[Dataset rows]
--
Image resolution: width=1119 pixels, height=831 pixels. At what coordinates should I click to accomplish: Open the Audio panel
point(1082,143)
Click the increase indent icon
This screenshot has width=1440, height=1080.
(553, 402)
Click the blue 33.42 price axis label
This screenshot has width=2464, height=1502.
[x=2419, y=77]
--
** DIRECTIONS FOR THIS TASK **
Can you repeat every one of the rows above word for word, in the same order?

** WRITTEN SOLUTION **
Image resolution: width=1119 pixels, height=831 pixels. At what coordinates should I click to accomplish: Open the Audio panel
point(1082,143)
Click the increase indent icon
This screenshot has width=1440, height=1080.
(553, 402)
Click the blue 33.42 price axis label
This screenshot has width=2464, height=1502.
[x=2419, y=77]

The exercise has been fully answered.